PPP1R9A: PP1s are related to a poor prognosis in numerous cancers including lung cancers.

MUC20: is a poor prognosis marker

PRLR: has been shown to confer resistance against chemotherapeutic agents including docetaxel, doxorubicin, and cisplatin

In Loupe Browser v7.0, the reclustering workflow is available in the Mode selector panel as Reanalyze. Clicking on the Reanalyze button opens a new window. The workflow remains similar to that available in Loupe Browser v6.5. For help please visit the reclustering documentation for the previous version of Loupe Browser.

The Filters options available in Loupe Cell Browser v3.1 and Loupe Browser v4.0 (and later) are now available under the Advanced Selection button of the Model selector panel.

The steps involved in creating new rules remain similar to those described in older versions of the documentation.

If your dataset includes a VDJ-T or VDJ-B library (with or without Antigen Capture) you may wish to import the corresponding .vloupe file to explore clonotypes within gene expression clusters.

To import a .vloupe file, click on the V(D)J Clonotypes button in the Mode selector panel, then click Upload a .vloupe file.

The graph changes to highlight (in blue) only T or B cell barcodes.

Click on a specific clonotype in the list on the left to further highlight that clonotype in the View panel.

Filter options in the Loupe Browser v7.0 interface are similar to those available in earlier versions.
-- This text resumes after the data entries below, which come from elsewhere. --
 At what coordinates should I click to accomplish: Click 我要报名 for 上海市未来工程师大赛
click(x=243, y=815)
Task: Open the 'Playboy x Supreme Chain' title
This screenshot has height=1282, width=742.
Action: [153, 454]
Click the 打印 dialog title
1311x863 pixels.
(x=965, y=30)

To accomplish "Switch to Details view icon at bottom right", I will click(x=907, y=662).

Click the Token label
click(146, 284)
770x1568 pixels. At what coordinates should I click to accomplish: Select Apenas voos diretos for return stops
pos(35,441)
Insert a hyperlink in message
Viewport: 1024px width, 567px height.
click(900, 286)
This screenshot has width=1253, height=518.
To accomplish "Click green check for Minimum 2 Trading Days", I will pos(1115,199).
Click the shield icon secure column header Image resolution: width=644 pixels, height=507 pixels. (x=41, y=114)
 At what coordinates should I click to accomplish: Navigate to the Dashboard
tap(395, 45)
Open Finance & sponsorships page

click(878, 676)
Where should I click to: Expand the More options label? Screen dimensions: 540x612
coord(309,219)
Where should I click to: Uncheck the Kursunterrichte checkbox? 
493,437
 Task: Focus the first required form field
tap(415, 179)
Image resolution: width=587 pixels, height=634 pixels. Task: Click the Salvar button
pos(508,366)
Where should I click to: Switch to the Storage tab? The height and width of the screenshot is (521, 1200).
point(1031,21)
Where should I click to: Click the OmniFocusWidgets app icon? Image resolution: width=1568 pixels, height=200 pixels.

However, these options have moved to the Mode Selector on the left side.

The ‘Save barcodes’ button allows you to save V(D)J clonotype barcodes to new or existing clusters for further investigation in Loupe Browser.

Please visit the Integrated V(D)J and Gene Expression Analysis in Loupe Browser tutorial to downloadable example .cloupe and .vloupe files and try them out in the new interface.

Use the save icon to save all customizations to your .cloupe file.

You may also wish to rewrite to a new .cloupe file by clicking File -> Save as -> provide a new file name -> save.